[Instructions]:
A - From the passage on Finnish rock below, copy word for word the stretch from "Finnish rock (Finnish: suomirock" through "the Finnish language.".
B - Condense the paragraph of the passage on Finnish rock that begins "At the beginning of the 1970s new artists emerged" into a short bulleted list that keeps its main facts.

[Passage]:
########################################

Finnish rock (Finnish: suomirock or suomirokki—also known as Finnsrock, Finnrock or Finrock) refers to rock music made in Finland. The initial rock and roll boom of the 1950s was preceded by a long tradition of popular culture. Suomirock may refer to Finnish rock music in general or more narrowly rock music sung in the Finnish language.

Timeline
Finnish rock followed the common trends during the 50s and 60s. Usually Finnish rock bands performed covers or hit songs translated into Finnish. Eero Raittinen and his brother Jussi Raittinen are among the earliest rockers of the 1960s, alongside groups such as Jormas, Topmost and Ernos. The British band The Renegades found their biggest success in the 1960s Finland. Helsinki was the centre of Finnish rock and pop music during this period. Love Records was one of the first domestic record labels dedicated to Finnish rock, even though the label's roster also included jazz and political songs. Suomen Talvisota 1939-1940 represented Finnish underground, and their only album Underground-Rock (1970) is cited as a big influence among many current Finnish music-makers. Other Finnish underground/psychedelic bands of this era were The Sperm, Apollo and the ground-breaking Blues Section, which spawned Wigwam and Tasavallan Presidentti after its split.

At the beginning of the 1970s new artists emerged. Singer-songwriters such as Hector and Juice Leskinen started writing songs in Finnish, combining shades of irony, poetry and introspection with rock sound. Later in the seventies the new wave and punk brought more artists such as Pelle Miljoona, Eppu Normaali and Hassisen kone. Finnish rock had by now become independent. Names such as Dave Lindholm, Tuomari Nurmio and Ismo Alanko continued with their own styles. Tampere became at the turn of the 1970s and 80s the most vibrant town in rock culture, spawning "Manserock" as rock music by the town's artists was called.

Hurriganes, fronted by Remu Aaltonen, was one of the best-known groups in Finland. This 1970s group played hard-hitting, boogie-based simple rock, and their song "Get on" is almost anthemic in Finland. Ex-Hurriganes guitarist Albert Järvinen would later collaborate with the likes of Lemmy Kilmister of Motörhead fame, issuing the Countdown 12" single, with Lemmy featuring on lead vocals on the title track, under the name of Albert Järvinen Band. Other seminal groups were Dingo, a pop-rock group idolized by teenagers, and Yö, whose "Joutsenlaulu" remains to the day one of the most played songs in radio and karaoke. Kingston Wall was a cult band of the early 90s, combining psychedelic influences with hard rock, played by power trio and fronted by Petri Walli. J. Karjalainen has also remained popular since the early 1980s. Well-known Finnish band CMX also formed in 1985, transforming from a hardcore punk sound through progressive, metal, and hard rock sounds.

########################################

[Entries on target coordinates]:

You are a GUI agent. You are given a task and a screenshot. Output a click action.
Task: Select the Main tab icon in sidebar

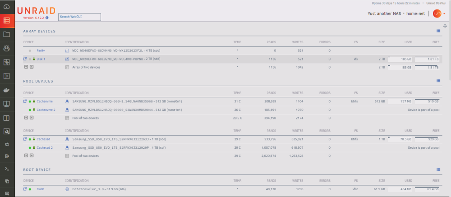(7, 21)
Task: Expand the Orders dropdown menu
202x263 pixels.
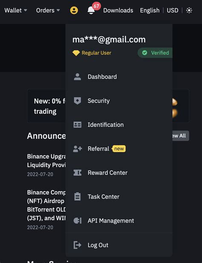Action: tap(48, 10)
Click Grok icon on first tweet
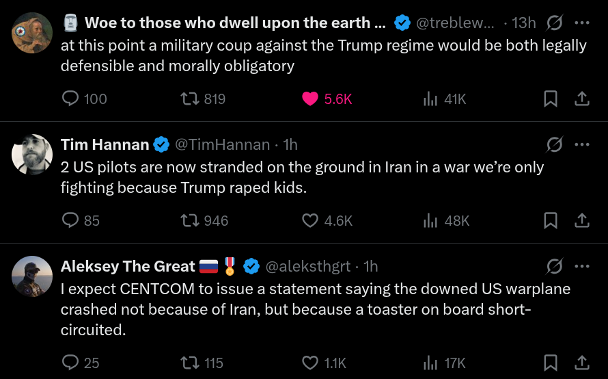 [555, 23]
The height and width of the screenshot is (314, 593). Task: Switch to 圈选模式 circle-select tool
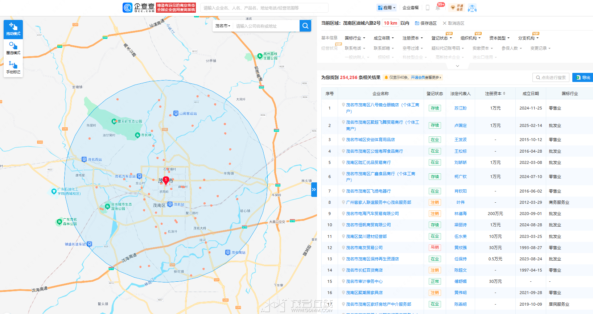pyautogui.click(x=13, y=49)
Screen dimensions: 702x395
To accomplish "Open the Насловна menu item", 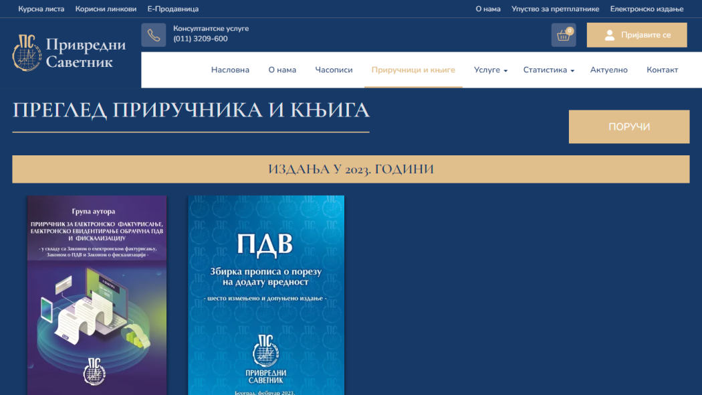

########################################

[Answers for the tasks]:
A -
Finnish rock (Finnish: suomirock or suomirokki—also known as Finnsrock, Finnrock or Finrock) refers to rock music made in Finland. The initial rock and roll boom of the 1950s was preceded by a long tradition of popular culture. Suomirock may refer to Finnish rock music in general or more narrowly rock music sung in the Finnish language.

B -
- New artists emerged at the beginning of the 1970s.
- Singer-songwriters such as Hector and Juice Leskinen began writing songs in Finnish, mixing irony, poetry and introspection with a rock sound.
- Later in the decade, new wave and punk brought artists such as Pelle Miljoona, Eppu Normaali and Hassisen kone.
- Finnish rock had become independent by this time.
- Dave Lindholm, Tuomari Nurmio and Ismo Alanko kept to their own styles.
- Around the turn of the 1970s and 80s, Tampere was the liveliest town in rock culture and gave rise to "Manserock," the name for rock by its artists.